ASSINE
search button

Charles Lloyd comemora 75 anos com Hagar's song

Compartilhar

Em 1967, em Nova York - ainda nos meus twenties - ouvi ao vivo, pela primeira vez, o sax tenor hipnótico de Charles Lloyd, à frente daquele quarteto consagrado no LP Forest flower (Atlantic), no qual despontava um inquieto pianista de 21 anos chamado Keith Jarrett. A segunda vez foi em 1999, no Rio, no palco do Free Jazz Festival, onde ele tinha ao seu lado Billy Higgins (bateria), John Abercrombie (guitarra) e Marc Johnson (baixo). A terceira foi no ano passado, em São Paulo, no BMW Jazz Festival, com o quarteto que lidera de uns tempos para cá (Jason Moran, piano; Reuben Rogers, baixo; Eric Harland, bateria), muito bem captado pela ECM nos excepcionais álbuns Rabo de nube – gravado ao vivo na Basileia, em 2007 – e Mirror – registro em estúdio de dezembro de 2009.

Ao vivo ou em estúdio – sobretudo na série de 14 álbuns da ECM, a partir de Fish out of water (1989) – as litanias desse feiticeiro do saxofone são tão envolventes e cool como as de Lester Young, mas podem elevar-se em espirais cromáticas, dependendo do momento, a estertores sonoros à la John Coltrane. Porém, o som, o fraseado e a postura zen de Charles Lloyd são inconfundíveis. No palco ou no estúdio. Quando era o arquétipo do jazzman hippie, na década de 1960, ou agora, às vésperas do seu 75º aniversário (15 de março).

Para celebrar a data, o selo de Manfred Eicher vem de lançar o CD Hagar's song, gravado por Lloyd em abril do ano passado. Não se trata, no entanto, de mais um registro do já aclamado quarteto, mas de um duo – um diálogo muito íntimo com Jason Moran, que tem a metade da idade do “chefe”, embora seja tido como o pianista mais criativo surgido na cena jazzítica desde Brad Mehldau. Anteriormente, o saxofonista tinha gravado um único disco em duo: Which way is East, em janeiro de 2001, com Billy Higgins, meses antes da morte do icônico baterista.

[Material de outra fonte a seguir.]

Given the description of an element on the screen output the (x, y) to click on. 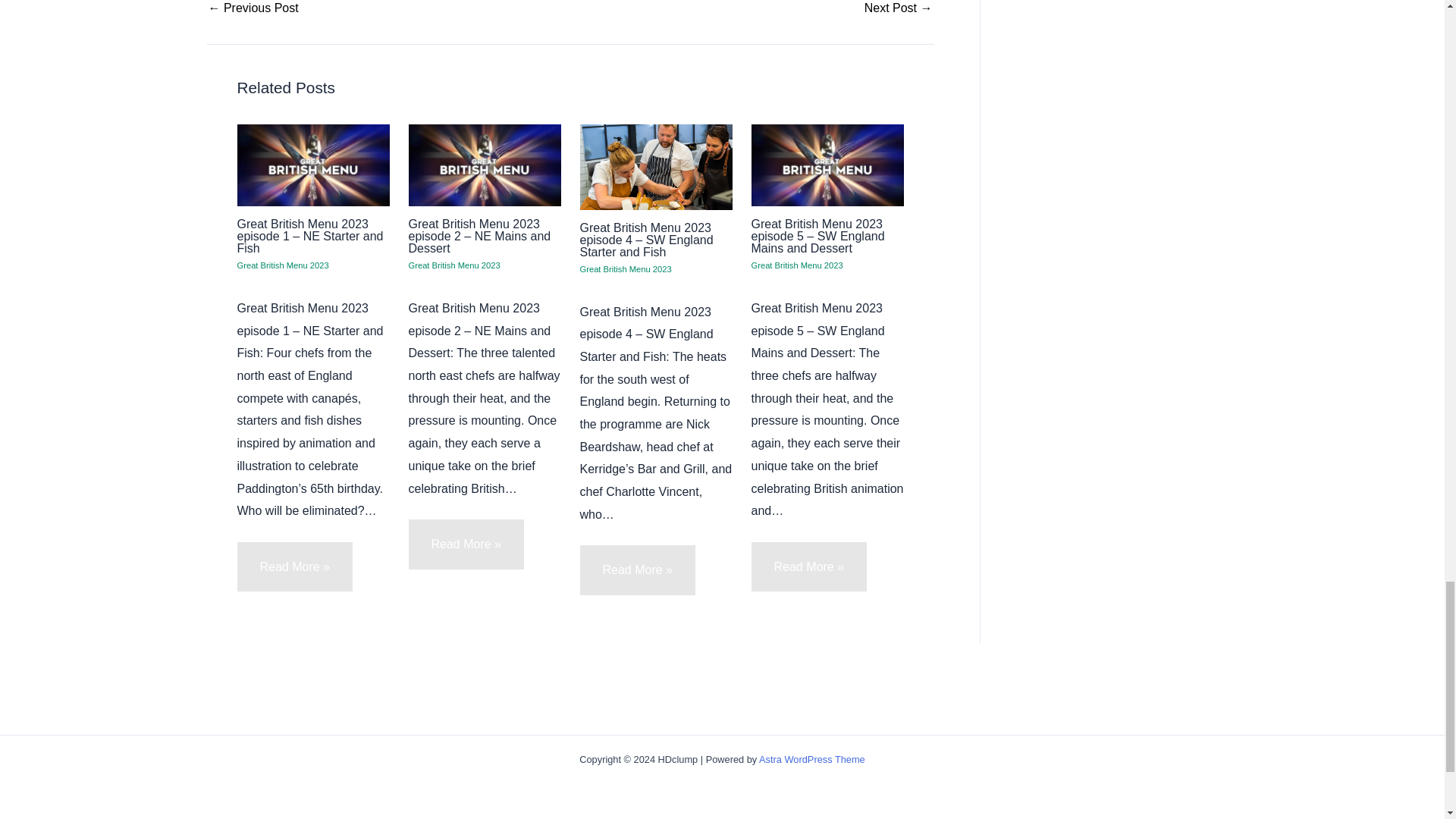
Young MasterChef 2023 episode 6 (898, 8)
Junior Bake Off episode 14 2023 (253, 8)
Given the description of an element on the screen output the (x, y) to click on. 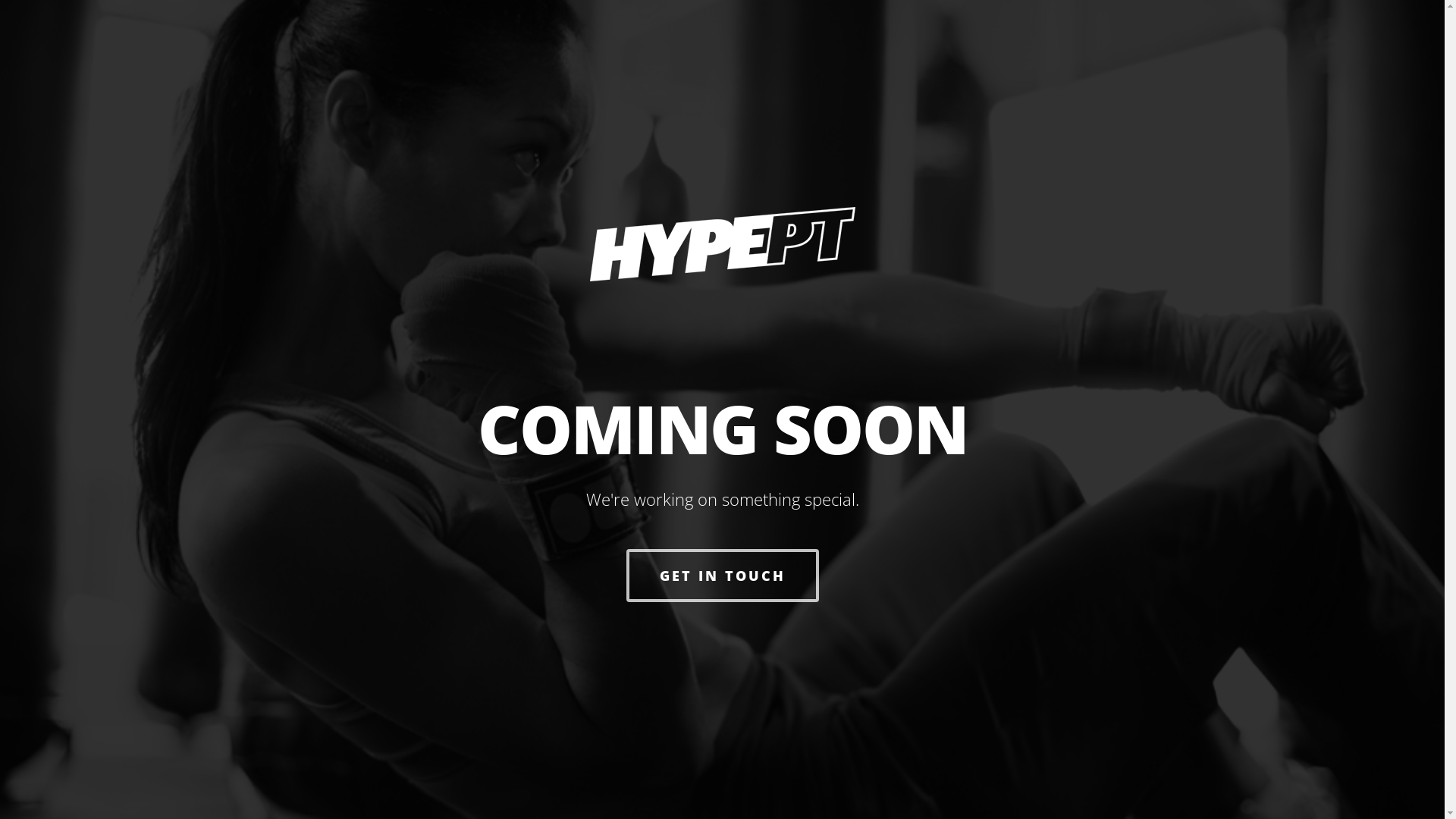
GET IN TOUCH Element type: text (722, 575)
Given the description of an element on the screen output the (x, y) to click on. 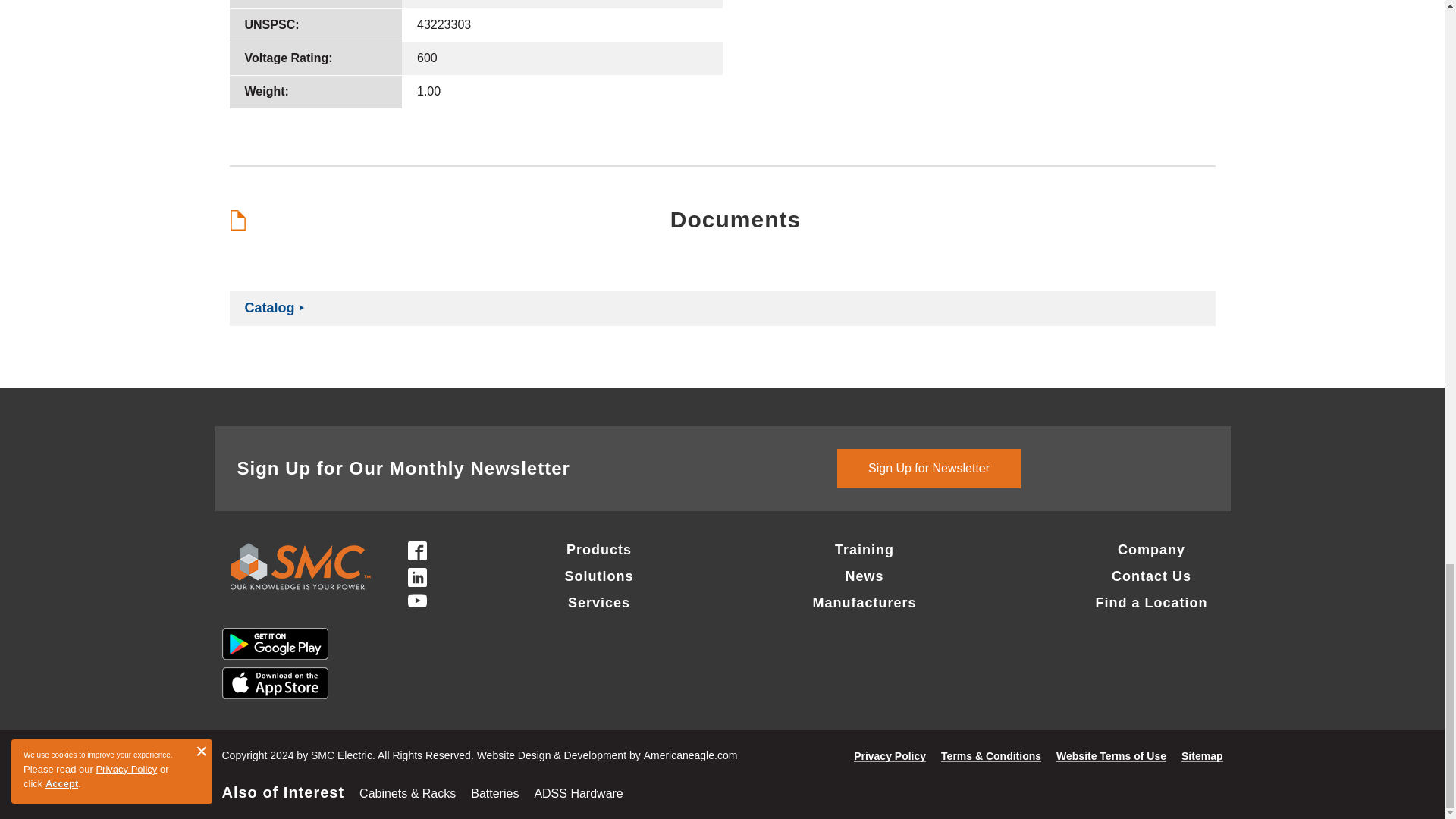
Catalog (269, 307)
Given the description of an element on the screen output the (x, y) to click on. 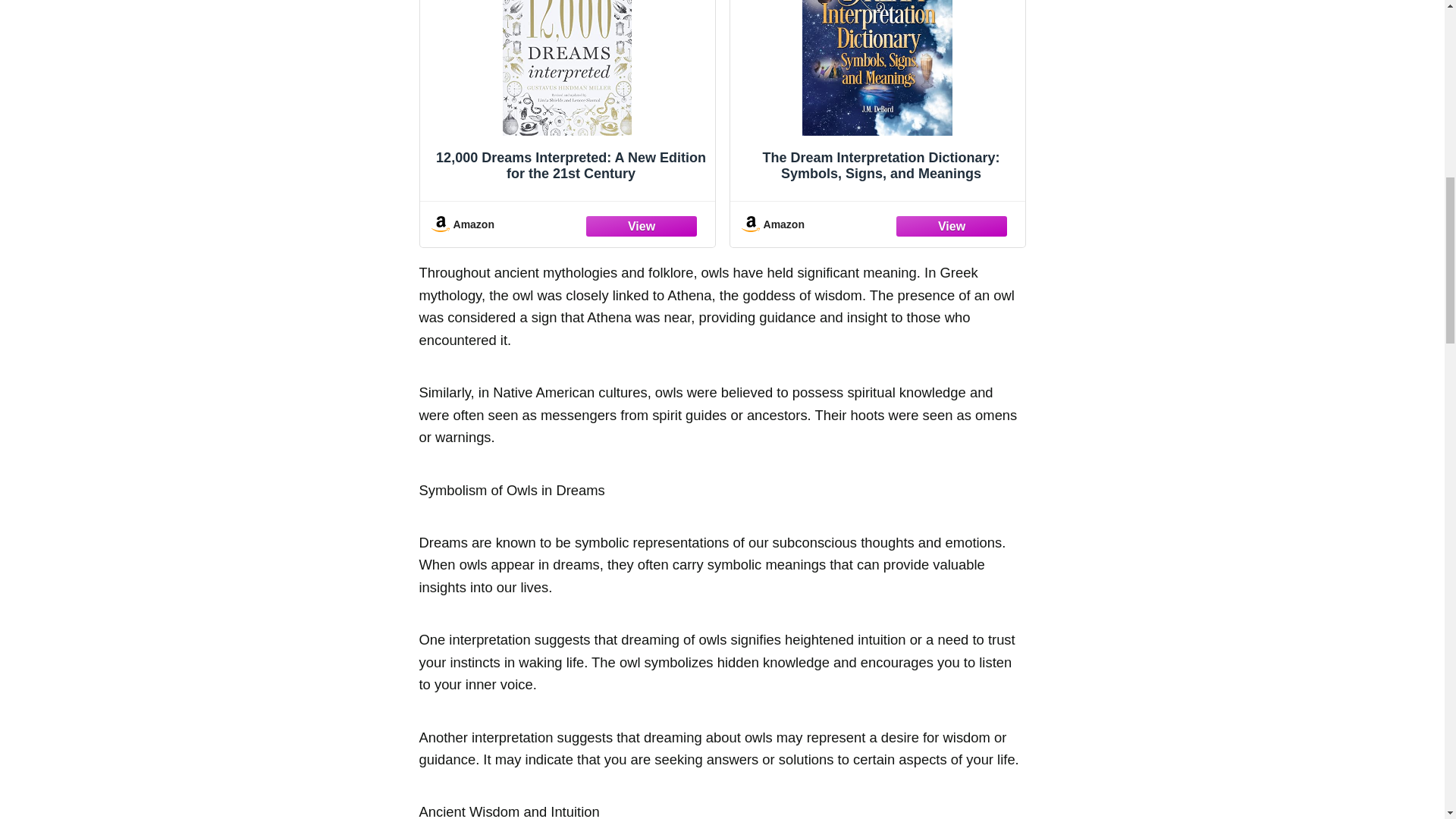
Amazon (877, 224)
Amazon (566, 224)
Given the description of an element on the screen output the (x, y) to click on. 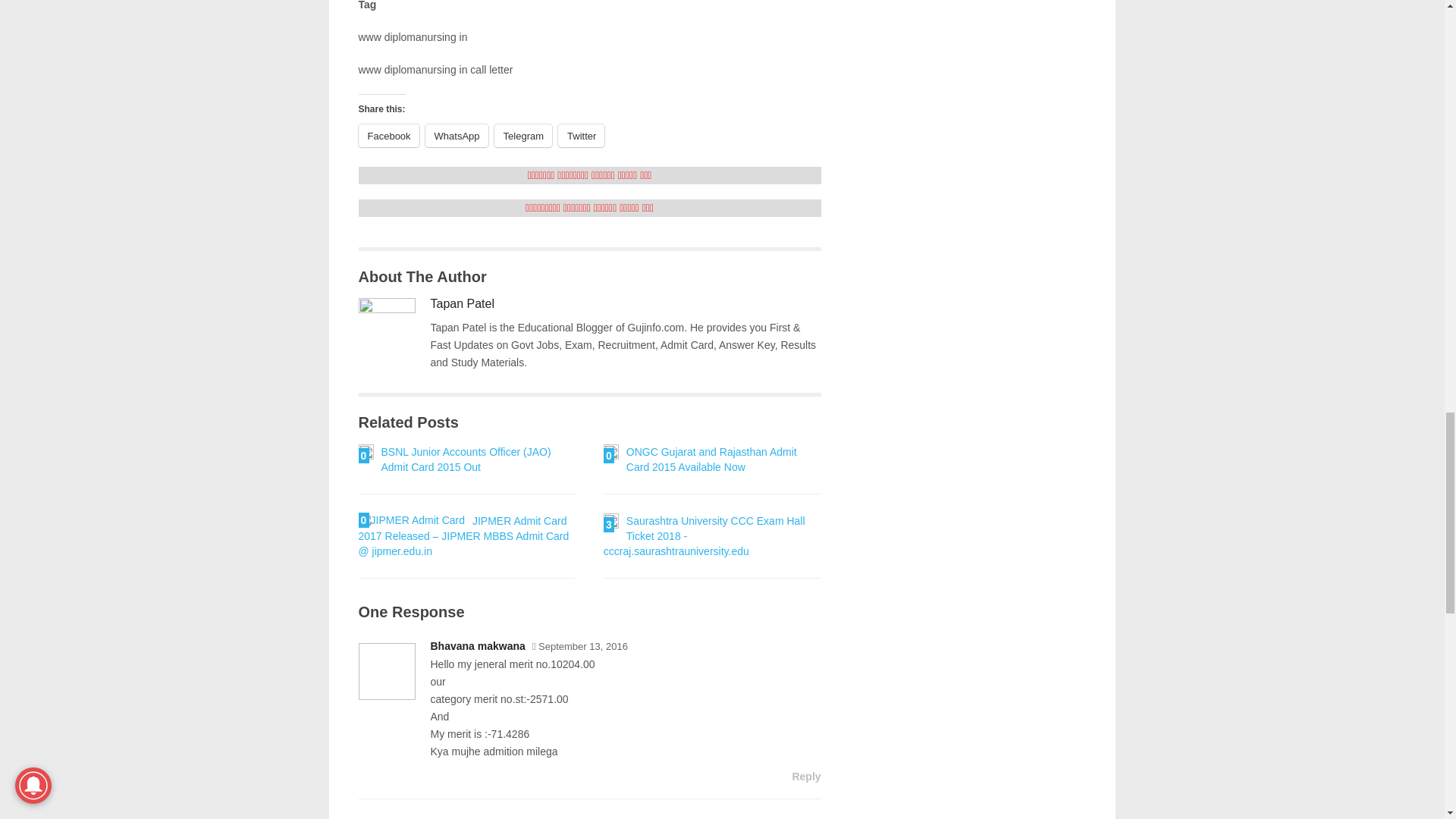
Click to share on Telegram (523, 135)
Click to share on Facebook (388, 135)
Click to share on Twitter (580, 135)
Click to share on WhatsApp (456, 135)
Given the description of an element on the screen output the (x, y) to click on. 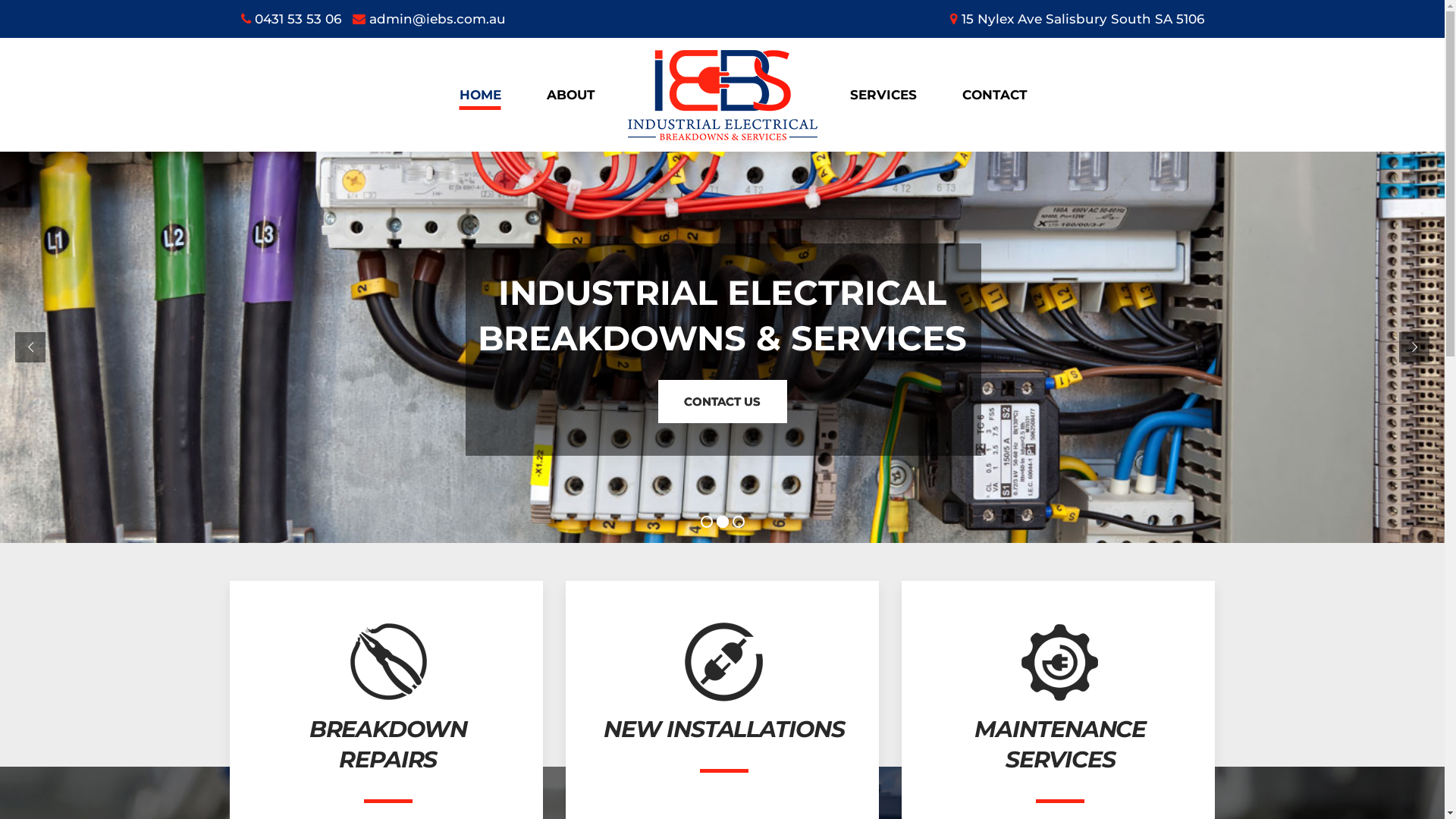
HOME Element type: text (480, 94)
CONTACT US Element type: text (722, 401)
CONTACT Element type: text (993, 94)
SERVICES Element type: text (882, 94)
admin@iebs.com.au Element type: text (428, 18)
0431 53 53 06 Element type: text (291, 18)
ABOUT Element type: text (570, 94)
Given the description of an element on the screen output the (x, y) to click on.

Na apresentação de Hagar's song pela ECM lê-se: “O álbum contém peças especialmente caras a Lloyd, desde composições de Billy Strayhorn (Pretty girl), Duke Ellington (Mood indigo), George Gershwin (Bess, you is my woman) e Earl Hines (Rosetta) até um standard fortemente associado a Billie Holiday, a mais famosa balada de Brian Wilson para os Beach Boys (God only knows) e uma canção de Bob Dylan (I shall be released). A peça central do set é a suíte que dá título ao CD, composta por Lloyd, e dedicada à sua tataravó, que foi arrebatada de casa, no sul do Mississipi, quando tinha 10 anos, e vendida para um dono de escravos no Tennessee. 'Quando soube de sua história fiquei muito comovido', diz Lloyd. 'A suíte espelha as etapas de sua vida; perda da família, solidão e o desconhecido, sonhos, sofrimento, e canções para os filhos pequenos'”.

As cinco partes desta emotiva suíte ocupam 27m45 dos quase 70 minutos do disco: Journey up river (6m15), com a melodia sussurrada na flauta baixo; Dreams of white bluff (9m45), no sax tenor; Alone (2m30), com Lloyd na flauta alto e Moran no pandeiro; a excêntrica Bolivar blues (4m15), sax alto; Hagar's lullaby (5m40), sax tenor.

Mas o álbum é cativante desde as três primeiras faixas, em que o duo improvisa a partir de temas que estão na cabeça e no coração não só de Lloyd mas também de qualquer jazzófilo que se preze: Pretty girl (4m50) – ou Star crossed lovers, de Such sweet thunder, a suíte-magna de Duke Ellington-Billy Strayhorn – de rara melancolia, sublinhada pelo sopro volátil do sax tenor; Mood indigo (5m15), de Ellington, em tempo mais acelerado que o costumeiro, graças ao piano meio stride de Moran; Bess you is my woman now (3m35), de Gershwin, uma troca de afagos entre “Porgy” (Lloyd) e “Bess” (Moran).

A surpresa do disco fica por conta de Pictogram (3m55), peça de Lloyd, em que o saxofonista faz visível referência (e reverência) ao dialeto free de Ornette Coleman, por sobre as assimetrias harmônicas do jovem pianista, cada vez mais senhor de si e da arte do piano jazzístico.